My statement seeks to find utility in looking to a family/set of related problems which differ in a single variable and to perhapse prompt the reader to investigate if there is a generalized property or attribute of that set of problem statements, such that if valid for the set, the same holds true for each member of the set.

A wheel will be spun with numbers from 1 - 100,000 resulting with equal probability. If the number 50,000 results, you will be woken up 10 million times. On any other number, you will be woken up once.

Each time they wake you up, you will be asked what you think the probability is that the number was 50,000. After you state your probability, they will tell you the number.

There is no bet, but you are being monitored by a lie detector. If you are unsurprised by an outcome you claimed was very unlikely, or surprised by an outcome you claimed was very likely, you will be judged a liar.

"you can't just judge a mathematical question on subjective qualities like surprise!"

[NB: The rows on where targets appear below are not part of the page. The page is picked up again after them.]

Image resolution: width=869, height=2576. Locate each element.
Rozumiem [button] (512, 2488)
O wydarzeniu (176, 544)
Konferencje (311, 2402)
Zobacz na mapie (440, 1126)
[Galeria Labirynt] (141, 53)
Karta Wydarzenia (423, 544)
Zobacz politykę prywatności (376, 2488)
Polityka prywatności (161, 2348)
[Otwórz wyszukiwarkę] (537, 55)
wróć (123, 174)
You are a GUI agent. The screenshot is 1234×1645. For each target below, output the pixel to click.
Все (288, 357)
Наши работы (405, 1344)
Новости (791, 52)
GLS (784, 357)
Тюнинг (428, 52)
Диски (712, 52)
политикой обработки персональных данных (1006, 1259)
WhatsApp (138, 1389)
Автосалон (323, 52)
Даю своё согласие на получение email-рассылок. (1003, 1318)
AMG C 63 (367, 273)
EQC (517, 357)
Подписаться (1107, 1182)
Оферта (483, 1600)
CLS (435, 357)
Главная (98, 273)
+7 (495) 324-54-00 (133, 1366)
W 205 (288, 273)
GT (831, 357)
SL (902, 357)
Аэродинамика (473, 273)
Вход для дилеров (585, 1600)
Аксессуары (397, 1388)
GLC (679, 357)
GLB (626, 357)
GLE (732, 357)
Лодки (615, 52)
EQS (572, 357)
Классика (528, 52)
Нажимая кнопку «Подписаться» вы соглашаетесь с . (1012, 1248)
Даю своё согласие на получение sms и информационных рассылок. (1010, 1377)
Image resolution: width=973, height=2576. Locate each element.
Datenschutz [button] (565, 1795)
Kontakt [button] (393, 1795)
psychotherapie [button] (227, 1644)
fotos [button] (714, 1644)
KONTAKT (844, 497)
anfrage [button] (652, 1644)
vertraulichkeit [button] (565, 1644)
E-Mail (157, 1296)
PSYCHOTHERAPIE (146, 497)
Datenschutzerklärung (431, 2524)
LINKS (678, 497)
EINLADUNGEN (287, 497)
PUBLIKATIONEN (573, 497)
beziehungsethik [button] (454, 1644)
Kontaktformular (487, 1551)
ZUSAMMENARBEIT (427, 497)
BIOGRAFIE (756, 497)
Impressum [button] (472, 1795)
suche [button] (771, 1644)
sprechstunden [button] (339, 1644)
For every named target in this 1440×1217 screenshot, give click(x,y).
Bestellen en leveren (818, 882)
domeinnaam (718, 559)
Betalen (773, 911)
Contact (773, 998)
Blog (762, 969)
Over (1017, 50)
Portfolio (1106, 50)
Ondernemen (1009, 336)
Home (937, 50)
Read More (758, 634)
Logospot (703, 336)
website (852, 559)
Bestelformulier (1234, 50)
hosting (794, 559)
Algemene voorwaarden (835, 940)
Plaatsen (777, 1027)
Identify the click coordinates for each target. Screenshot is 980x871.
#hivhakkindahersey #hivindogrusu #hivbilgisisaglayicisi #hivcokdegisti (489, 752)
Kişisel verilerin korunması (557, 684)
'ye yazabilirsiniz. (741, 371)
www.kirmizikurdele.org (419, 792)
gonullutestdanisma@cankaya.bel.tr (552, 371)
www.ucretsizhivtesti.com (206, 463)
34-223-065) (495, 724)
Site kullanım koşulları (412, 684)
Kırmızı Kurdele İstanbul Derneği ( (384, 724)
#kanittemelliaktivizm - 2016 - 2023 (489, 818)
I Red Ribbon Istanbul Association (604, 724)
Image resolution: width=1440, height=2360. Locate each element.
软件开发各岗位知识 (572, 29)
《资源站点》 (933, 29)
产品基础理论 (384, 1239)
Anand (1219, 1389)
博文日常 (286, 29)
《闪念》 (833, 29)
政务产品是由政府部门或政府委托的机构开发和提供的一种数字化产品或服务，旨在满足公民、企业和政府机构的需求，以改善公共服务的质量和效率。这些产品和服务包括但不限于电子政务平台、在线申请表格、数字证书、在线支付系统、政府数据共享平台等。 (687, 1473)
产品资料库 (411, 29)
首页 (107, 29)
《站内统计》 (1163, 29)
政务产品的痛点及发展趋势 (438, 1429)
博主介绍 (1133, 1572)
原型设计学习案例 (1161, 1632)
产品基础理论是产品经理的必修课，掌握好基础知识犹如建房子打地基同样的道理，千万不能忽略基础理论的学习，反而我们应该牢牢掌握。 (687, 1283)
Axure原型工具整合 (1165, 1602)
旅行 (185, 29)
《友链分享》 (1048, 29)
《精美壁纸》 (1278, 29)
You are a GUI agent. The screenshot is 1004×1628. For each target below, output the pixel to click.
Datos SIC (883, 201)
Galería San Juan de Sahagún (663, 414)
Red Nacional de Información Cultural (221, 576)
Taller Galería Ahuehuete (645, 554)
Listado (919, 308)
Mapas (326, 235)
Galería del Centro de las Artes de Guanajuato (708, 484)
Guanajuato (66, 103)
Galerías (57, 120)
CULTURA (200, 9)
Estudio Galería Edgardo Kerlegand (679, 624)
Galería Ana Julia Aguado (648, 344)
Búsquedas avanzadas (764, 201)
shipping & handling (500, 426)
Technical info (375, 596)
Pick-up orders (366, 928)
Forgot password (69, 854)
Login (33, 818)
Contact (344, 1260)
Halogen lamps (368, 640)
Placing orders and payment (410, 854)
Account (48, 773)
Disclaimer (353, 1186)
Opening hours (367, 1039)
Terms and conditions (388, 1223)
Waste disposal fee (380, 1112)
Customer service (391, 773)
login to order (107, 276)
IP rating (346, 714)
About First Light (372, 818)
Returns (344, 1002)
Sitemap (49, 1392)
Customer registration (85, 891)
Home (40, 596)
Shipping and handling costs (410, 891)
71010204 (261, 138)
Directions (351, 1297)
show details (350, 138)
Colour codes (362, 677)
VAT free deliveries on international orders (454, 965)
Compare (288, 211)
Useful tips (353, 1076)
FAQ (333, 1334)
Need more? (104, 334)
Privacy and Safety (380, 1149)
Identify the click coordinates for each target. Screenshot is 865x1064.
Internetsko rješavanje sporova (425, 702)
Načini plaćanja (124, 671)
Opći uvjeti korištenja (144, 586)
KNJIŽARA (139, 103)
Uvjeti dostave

Yes I can, midwit. In fact there is no other way to do it; nothing in any math will ever tell you how to line itself up with material facts. It is up to you to do that, not math.

In a world where such situations were common, it is possible (depending on how those situations were related to other facts) that people's surprise would work differently.

That is not a problem; I just said that how you line up material facts with math is not a matter of math. In a world where putting two apples next to two others results in two of them merging and leaving three, we would line up "2 + 2 = 4" differently with material facts.

We don't live in either of those worlds. In the one we live in, two apples and two apples making 4 is a good example of 2 + 2 = 4 and Sleeping Beauty is a good example of a 50/50 probability.

@DavidBolin until the last sentence I thought this was a thirder argument.